When we get real with ourselves and tell the truth about what is going on, we are left with a dilemma from which many cower. We have to stare down our perceived powerlessness. So common is our “but who am I to do that?” that the question frequently does not even get vocalized. Our failures in accountability, from my perspective, stem from our ongoing misread of our personal power and control.
This is a small example, but perhaps an instructive one. Most semesters some students are wait-listed for an upper level university class that I teach. Among these there are one or two who will write ahead to find out if I will let them in the class. There are a couple more who will write and ask me to tell them if someone doesn’t show up on the first night.
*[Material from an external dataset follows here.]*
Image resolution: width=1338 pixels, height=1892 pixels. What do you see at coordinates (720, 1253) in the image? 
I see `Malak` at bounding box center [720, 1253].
There are usually more who just give up if they are not notified by the first week of class that the list has been opened.
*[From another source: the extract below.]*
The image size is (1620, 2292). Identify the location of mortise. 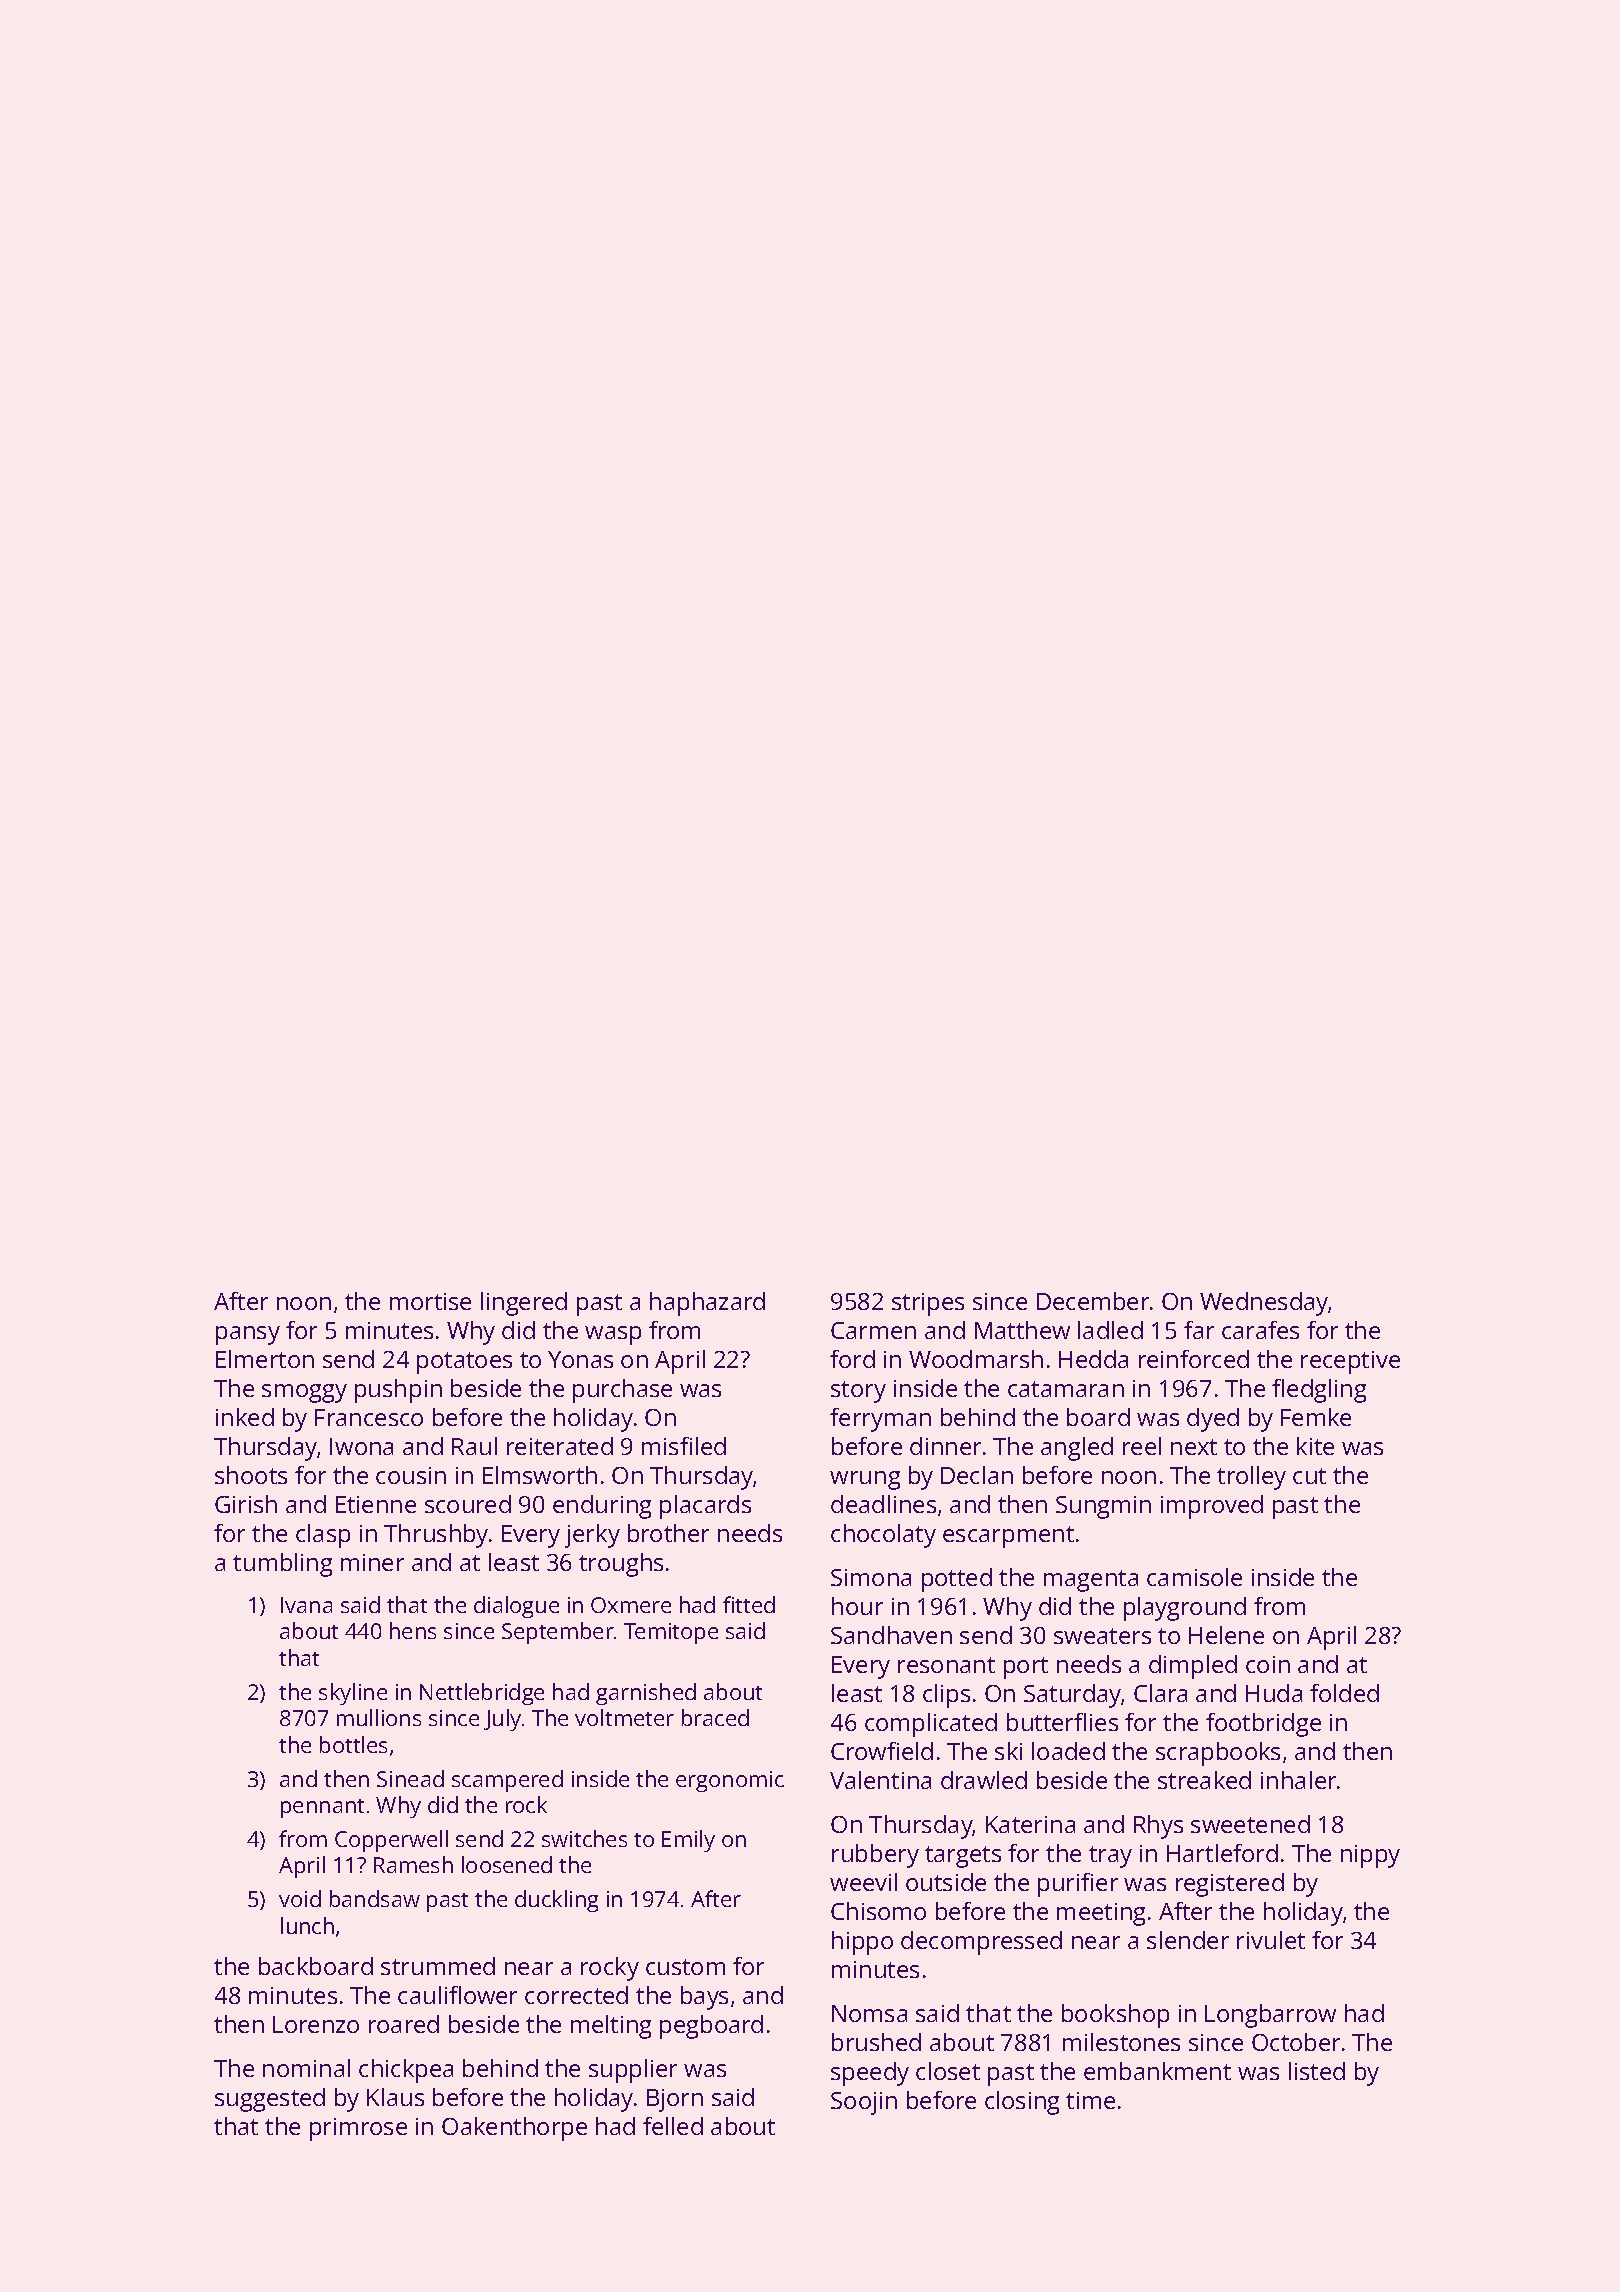
(430, 1301).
There are 40 students allowed in the class and I rarely end a semester with more than 37. Among those 37 there are always at least two who don’t call ahead of time, but come to the first class, participate, and stay after to request that I sign an add slip. Even if it means an overage, I always let these students in the class. I have never had a successful student who contacted me ahead of time to ask for a hand getting into the class. I am not suggesting that there is anything wrong with their request for consideration. I would argue, however, that their powerlessness shows up in other ways like timely assignments, adequate preparation for exams, and asking questions.
Such powerlessness is understandable. These students have been reinforced for being docile throughout their academic lives. Many are from working class families where they feel lucky to be in school at all. Their classes up till this point have sometimes had 200 or 300 students in a lecture hall. Even their advisors have been preoccupied with getting them to graduate instead of getting them to learn.
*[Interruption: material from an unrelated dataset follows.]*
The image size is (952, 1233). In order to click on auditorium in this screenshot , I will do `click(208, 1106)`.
It is small wonder we are producing a a citizenry more familiar with complaining than with making social change.
Many of us in the US have reduced our personal and political power to a single annual or biannual vote. Many others have further reduced their power to an intention to vote, a complaint at the dinner table, or a Facebook repost. I recently did a small experiment in which I posted an out-of-focus selfie while wearing some new eyewear. In a matter of days the image had more than 80 Likes. I then posted a piece in support of abortion rights. In the same amount of time, there were eight. I know that my Facebook friends generally support reproductive choice, and my new glasses are great, but somehow my friends could not manage to read my post or click on Like.
While the small experiment is not scientific or even robust, it gets a bit to my point. Even our action is becoming inactive. Our robotic responses to calls to action are watered down to the point where an automated email to congress about something we barely understand seems bold. These situations take us even further from any solid recognition of our personal power.
I believe that when we aim at periodic voting as the height of our civic involvement, we are failing to recognize our power. We will get candidates like Donald Trump paraded before us because we have been snoozing. This past weekend I introduced some policital issues to my sister whom I love dearly and disagree with regularly. Somewhere in our flight to the middle class we tacitly agreed to avoid religion or politics in our conversations, however. That is until now. I cannot watch us be pitched into this new era of xenophobia without telling the truth.
Still, merely speaking truth underestimates my power to make a difference through action, and pulls me back from being accountable for outcomes.